Bu konuda duyduğum ve bildiklerim şunlar, kaynak bir gazinin kardeşi.
inönü savaşları diye bir şey var, fakat belirtildiği büyüklükte değil, yani bir büyük taarruz, sakarya savaşı gibi değil, fakat alınan mevziler ve püskütrmeler açısından son derece önemli çatışmalar. asıl iddia ise bu savaşların inönü ile bir alakasının olmaması, inönünün savaş bilgisinin çok düşük olduğu yönünde, atatürkün vefatından sonra inönünün tarih kitaplarına bu adla bu savaşları koydurduğunu iddia etti abimiz. dediğim gibi kimsenin inancı ve düşüncesi ile dalga geçmek amacım yok, duyduklarımı söylüyorum.
bedir gibi on on bes bedevinin mahalle kavgasini buyuk cihat , savas diye inananlar tarafindan savasdan sayilmayan catismalar.
evet inonude meydan muharebesi yapilmadi , buyuk askeri harekatlarda olmadi , ama duzenli turk ordusunun ilk defa yunanlilarla temasi bu savaslarda gerceklesdi.
inonude ne kesin bir zafer nede buyuk basirilar kazanilmadi , ama turk yunan savasinda bir donum noktasi olarak onemlidir.
zaten bilinen bir gerçektir tıpkı atatürkün 1919 da samsuna çıktıgı yalanı gibi, 19 mayıs 1919 uydurma bir tarihtir o tarihte atatürk padişahla görüşmüştür samsuna felan çıkmamıştır, onlarca kaynakta mevcuttur bu.

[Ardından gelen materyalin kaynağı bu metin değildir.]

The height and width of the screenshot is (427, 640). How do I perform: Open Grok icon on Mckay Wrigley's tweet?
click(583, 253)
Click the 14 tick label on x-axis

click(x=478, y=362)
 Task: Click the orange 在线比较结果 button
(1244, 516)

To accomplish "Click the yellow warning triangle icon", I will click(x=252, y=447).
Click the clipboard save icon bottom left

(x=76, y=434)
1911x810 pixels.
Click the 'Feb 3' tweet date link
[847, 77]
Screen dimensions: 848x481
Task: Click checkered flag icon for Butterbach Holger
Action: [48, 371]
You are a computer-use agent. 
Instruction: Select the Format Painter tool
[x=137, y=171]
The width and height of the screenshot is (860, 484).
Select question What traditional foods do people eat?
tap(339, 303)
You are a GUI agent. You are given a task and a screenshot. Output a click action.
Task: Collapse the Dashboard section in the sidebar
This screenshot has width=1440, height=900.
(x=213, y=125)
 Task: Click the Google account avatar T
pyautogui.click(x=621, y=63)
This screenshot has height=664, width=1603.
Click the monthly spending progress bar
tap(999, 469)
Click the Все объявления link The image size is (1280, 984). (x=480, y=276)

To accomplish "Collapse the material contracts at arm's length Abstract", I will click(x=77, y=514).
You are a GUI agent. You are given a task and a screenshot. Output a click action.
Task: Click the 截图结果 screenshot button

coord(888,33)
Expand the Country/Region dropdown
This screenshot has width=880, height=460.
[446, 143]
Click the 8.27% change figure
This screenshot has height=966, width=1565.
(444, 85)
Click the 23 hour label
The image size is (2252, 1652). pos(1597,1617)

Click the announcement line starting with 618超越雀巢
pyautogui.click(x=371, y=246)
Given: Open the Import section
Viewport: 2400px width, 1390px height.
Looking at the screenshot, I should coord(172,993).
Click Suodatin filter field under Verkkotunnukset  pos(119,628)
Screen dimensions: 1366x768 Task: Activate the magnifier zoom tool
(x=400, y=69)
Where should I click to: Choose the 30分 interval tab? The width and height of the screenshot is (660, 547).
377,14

one volume history of the campaign in asia minor yunan ordusunun anadoluda ki ileryişini anlatır, bir tarih kitabı değildir komutanların tuttuğu günlükler ve emirleri gözlemlerini olduğu gibi anlatır; burada inönü çatışmaları için söyle başlar; türkler ilk kez düzenli bir kuvvet halinde görüldü, bir takım taciz ateşi yapıldı, şehitlik mertebesine ulaşan erlerimiz işte bu top atışlar esnasında hayatlarını kaybetmişlerdir, bu kaynak yine şöyle devam eder yunan kuvvetleri de taciz bir takım gece baskınlarına ve taciz ateşlerine maruz kaldılar, yunan ordusu geri çekilmeden polatlı tren garına kadar devam etti ilk ciddi muharebe burada yaşandı gar defalarca yunan kuvvetlerine geçti tekrar alındı, sonunda gar bizimdi, ve tabiki sakarya savaşı ve yine ricat diye devam eder..bahslerine bu kitap 3 ciltdir ilk cilt yunan ordusunun anadoluya gelişini kinci cilt ilerleyişini 3 cilt ise yunan ordusunun bozgunu ve yunan ihtilali bakımından sonuçlarını yazar son cilt 1974te kitaplaştırılmıştır.
(One Volume History of the Campaign in Asia Minor 1919-1922), History Department of Army, Athens 1967, page 116
(One Volume History of the Campaign in Asia Minor 1919-1922), History Department of Army, Athens 1967, page 116
Kaynak isteyenlere baba gibi Yunanca kaynak verilecek yalandır.
edit: yunanca karakterler okunamadığı için ingilizce isimleri verildi, wikipedia'da orjinal isimlerini bulabilirsiniz.